Conservation status — Fridericia triplinervia is categorized as Least Concern (LC) based on its Extent of Occurrence ( 6,586,053 km 2) and Area of Occupancy ( 240,000 km 2).

Remarks — Fridericia triplinervia from dry areas is easily recognized by the conspicuous pocket domatia ( 2–4 mm long) found on the axils of the leaflet veins. This feature is shared with Lundia damazioi C. DC. , a species that is frequently confused with F. triplinervia in the Brazilian Atlantic rainforest and the W borders of the Brazilian Cerrado. However, L. damazioi can be easily distinguished by a series of features that are lacking in F. triplinervia , such as a prominent interpetiolar ridge, cordate leaflets, villous anthers and ciliate stigma ( Kaehler & Lohmann 2021b). In turn, F. triplinervia bears a conspicuous nectar disk, a feature that is lacking in L. damazioi . The specimens of F. triplinervia from C Amazonia bear smaller pocket domatia ( 1–2 mm long) and are similar to F. japurensis and F. schumanniana due to the ovate to elliptic leaflets with actinodromous basal or suprabasal venation. Fridericia triplinervia has tubular to narrowly obconic calyces with truncate rims (vs broadly obconic with a 5-lobed or irregularly split rim in F. schumanniana ) and has an infundibular corolla with an abrupt widening above the calyx (vs infundibular lacking an abrupt widening above the calyx in F. japurensis and F. schumanniana ). Fridericia triplinervia has coriaceous to woody fruits with rough valves, whereas F. japurensis and F. schumanniana have woody fruits, the former with hispid and sticky valves, the latter with verrucose valves.

Species exclusa

Tecoma moritziana Kraenzl. View in CoL in Repert. Spec. Nov. Regni Veg. 17: 218. 1921 ≡ Tabebuia moritziana (Kraenzl.) Schnee View in CoL in Pittier & al., Cat. Fl. Venez. 2: 409. 1947. – Syntype: Venezuela, El Palmar , Moritz 238 (B probably destroyed).
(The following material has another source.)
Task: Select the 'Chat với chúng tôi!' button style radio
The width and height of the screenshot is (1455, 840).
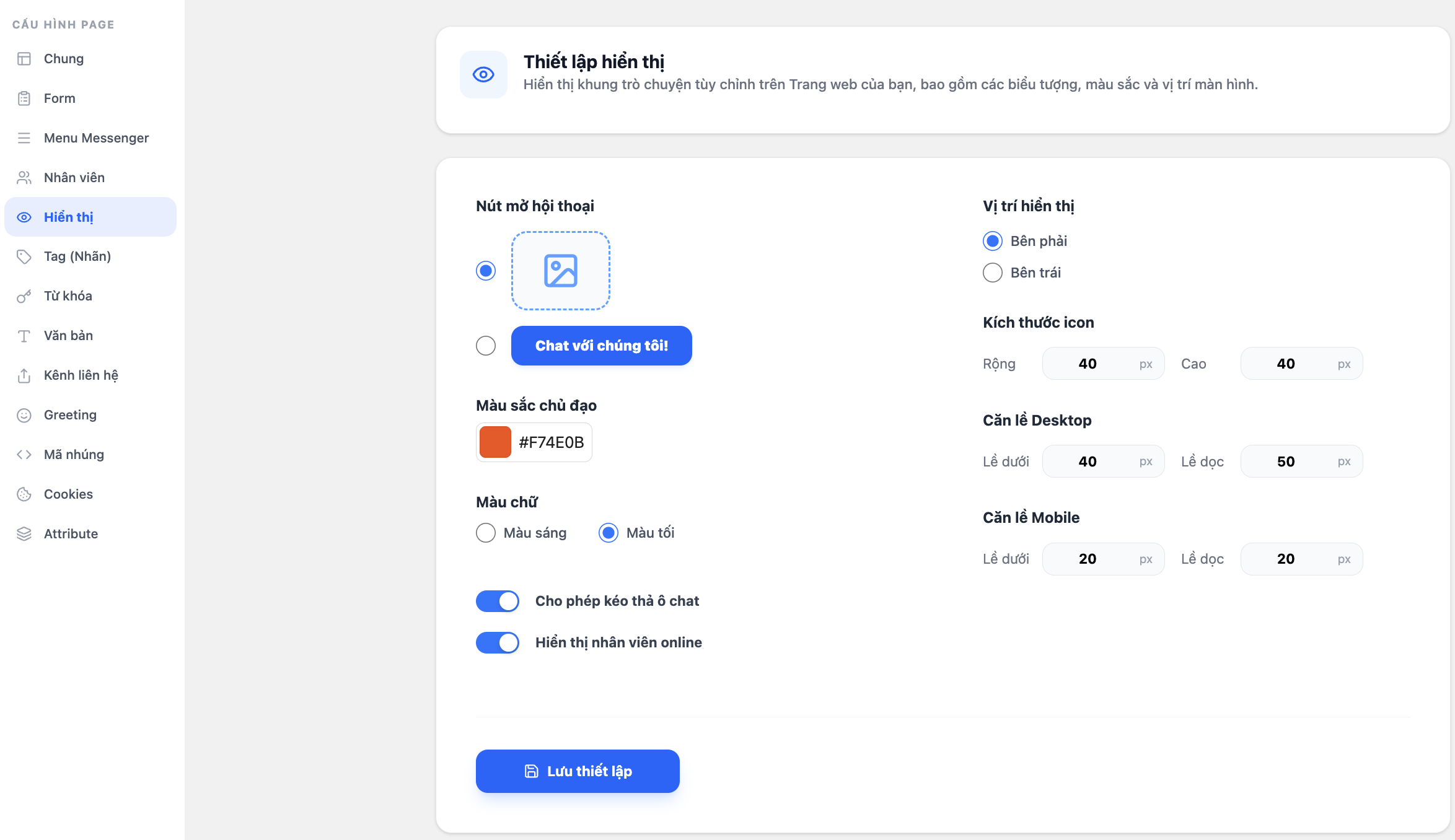Action: tap(486, 346)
Remarks — Gentry (1982a) synonymized Tecoma moritziana in Fridericia grosourdyana based on the protologue description because the type of the former was probably destroyed. Gentry based the synonymization on the noticeable capitate glandular trichomes found on the inflorescence branches and calyx. Gentry (1982a) also highlighted differences in calyx length, with the calyx of T. moritziana smaller than that of F. grosourdyana . Moreover, F. grosourdyana can be distinguished by the shorter petiole, up to 8 cm (vs c. 10 cm in T. moritziana ), the elliptic to obovate central leaflet (vs broadly ovate in T. moritziana ), the tubular calyx (vs broadly campanulate in T. moritziana ), narrower calyx 0.25–0.4 cm wide (vs c. 0.7 cm wide in T. moritziana ) and 2 exserted stamens (vs all stamens included in T. moritziana ). Given all the morphological differences between these taxa, we do not recognize T. moritziana as a synonym of F. grosourdyana . Furthermore, T. moritziana lacks several diagnostic features of Fridericia , such as the triangular and minute prophylls, simple tendrils and lepidote ovaries with a single series of ovules on each placenta. We therefore exclude T. moritziana from Fridericia , although further studies are needed to verify its best generic placement.